** Input follows **
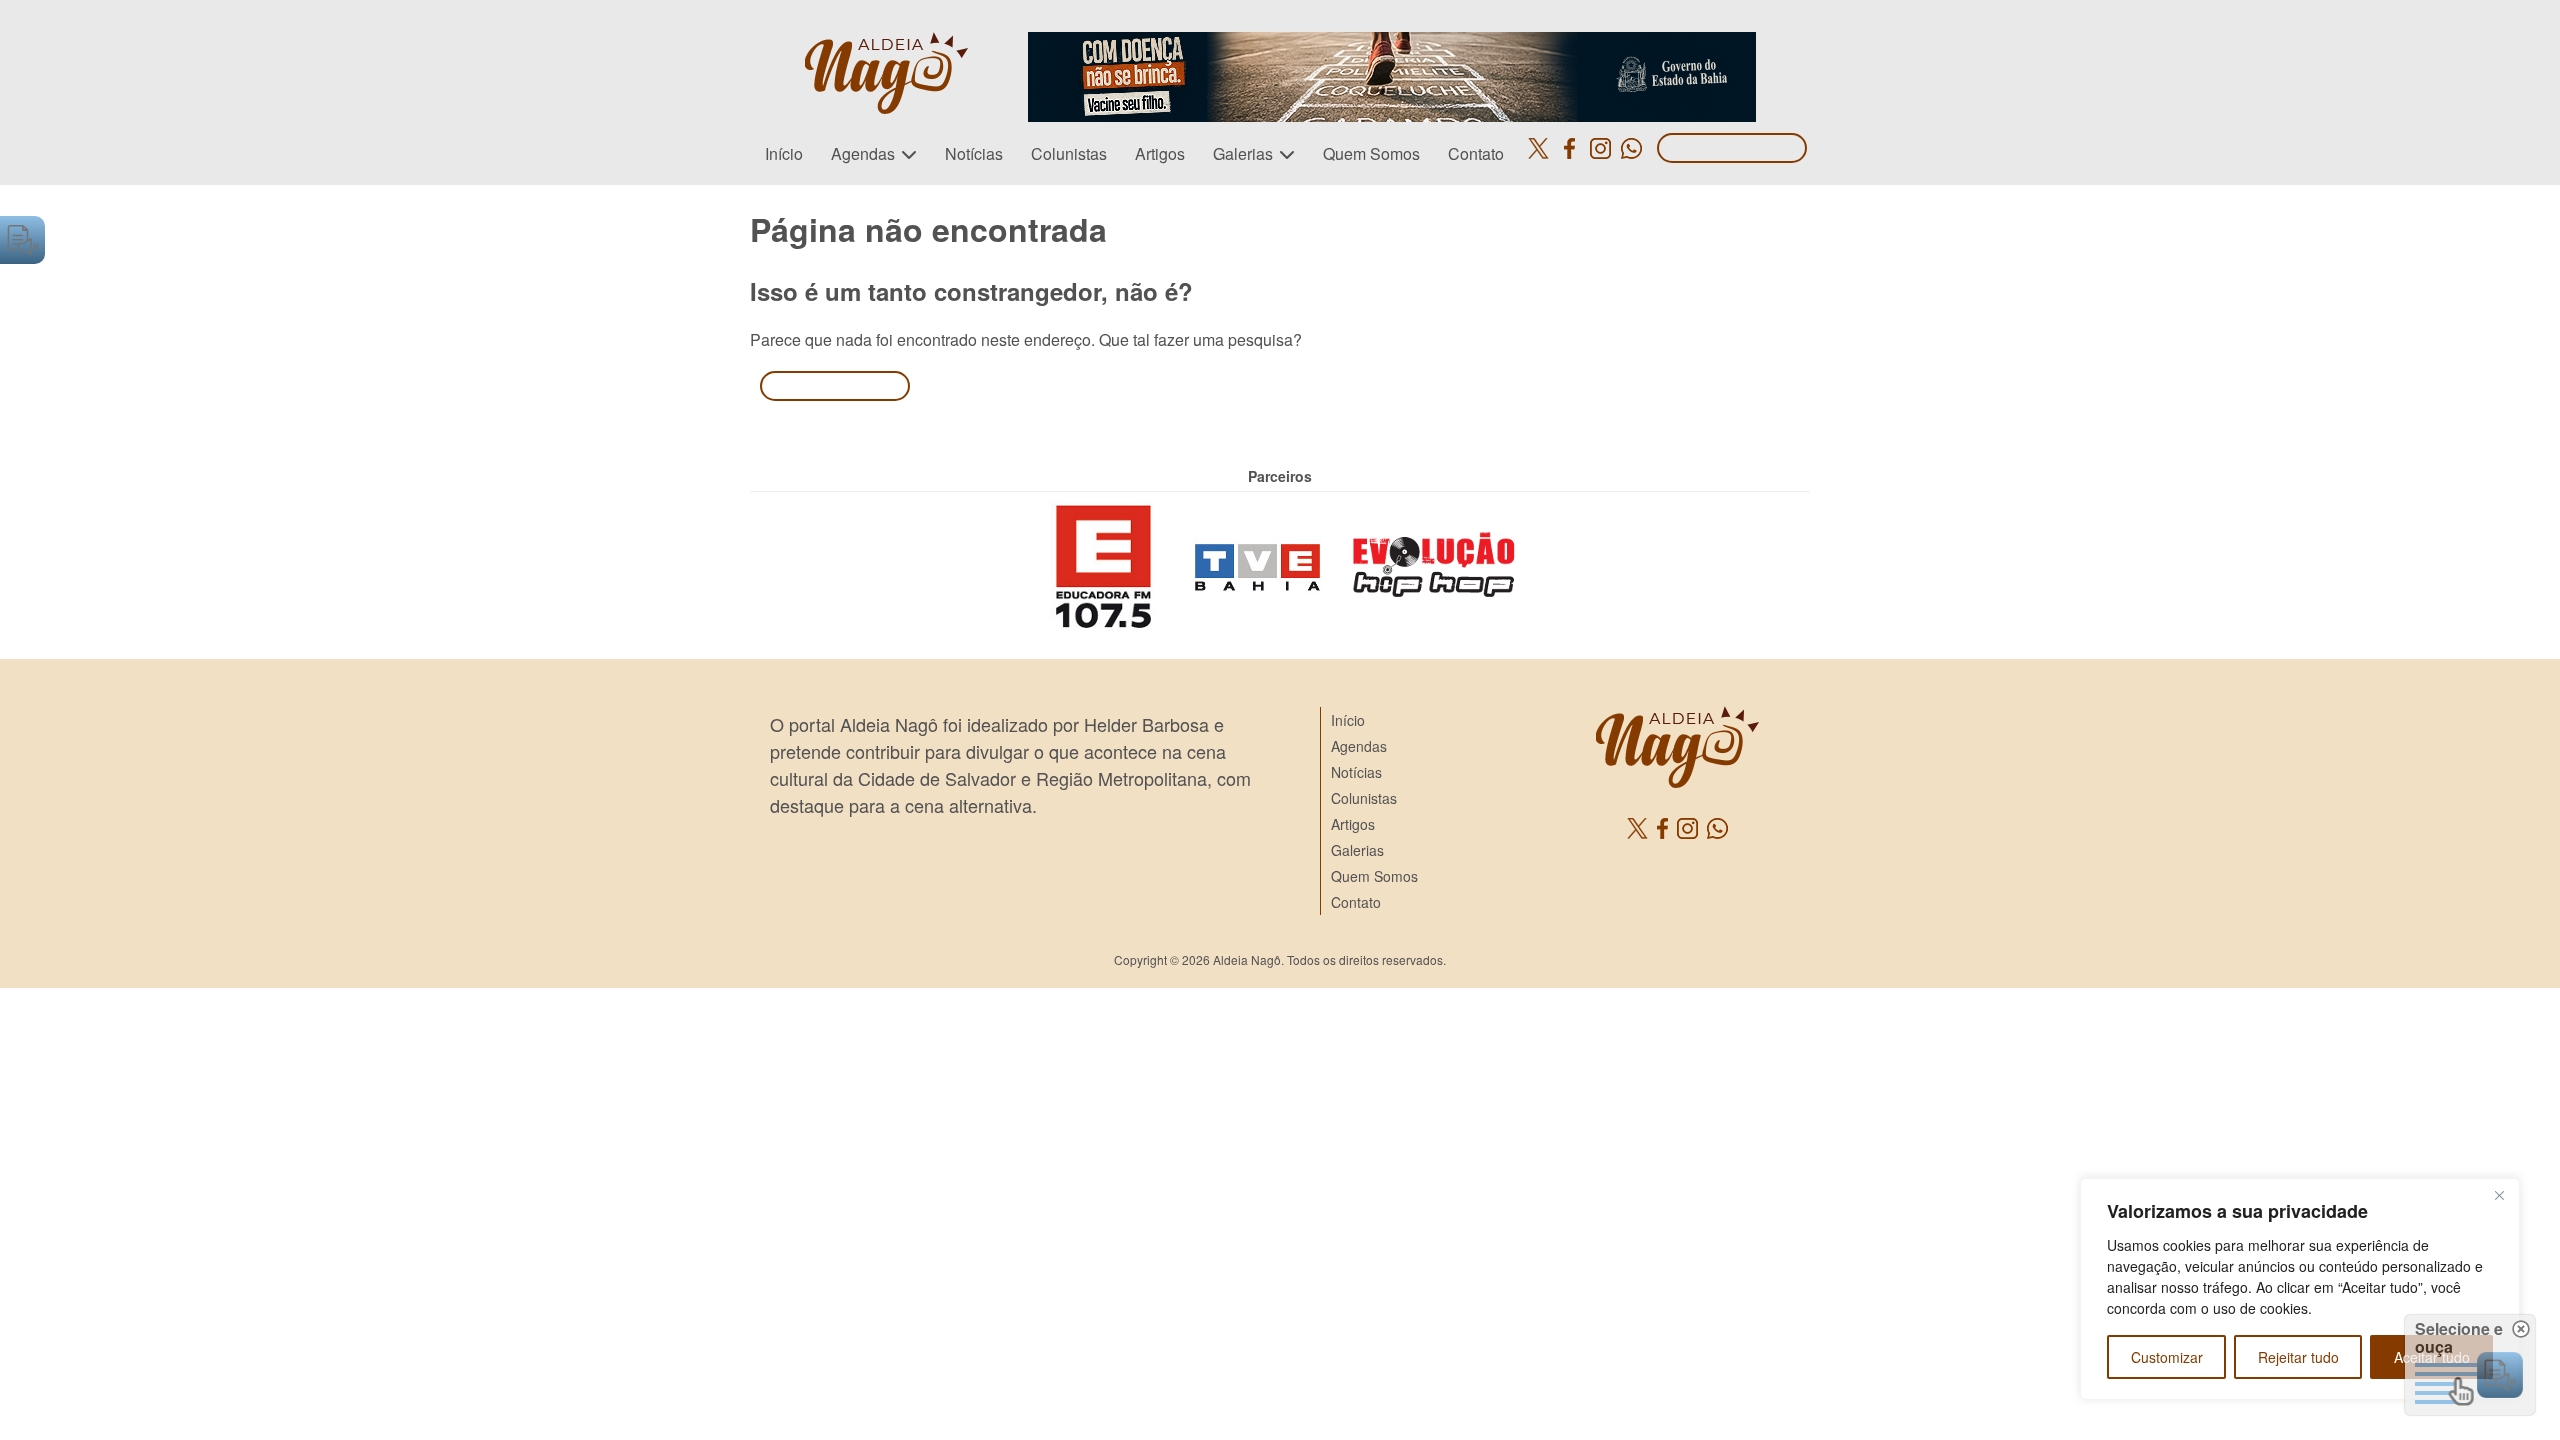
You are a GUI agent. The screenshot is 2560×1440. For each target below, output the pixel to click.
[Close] (2499, 1195)
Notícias (974, 153)
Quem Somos (1371, 153)
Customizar (2167, 1357)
** End of Input **
### Activity
Please print the entries shown above again, exactly, and skip the pictures.

### Expected answer
You are a GUI agent. The screenshot is 2560×1440. For each target below, output the pixel to click.
[Close] (2499, 1195)
Notícias (974, 153)
Quem Somos (1371, 153)
Customizar (2167, 1357)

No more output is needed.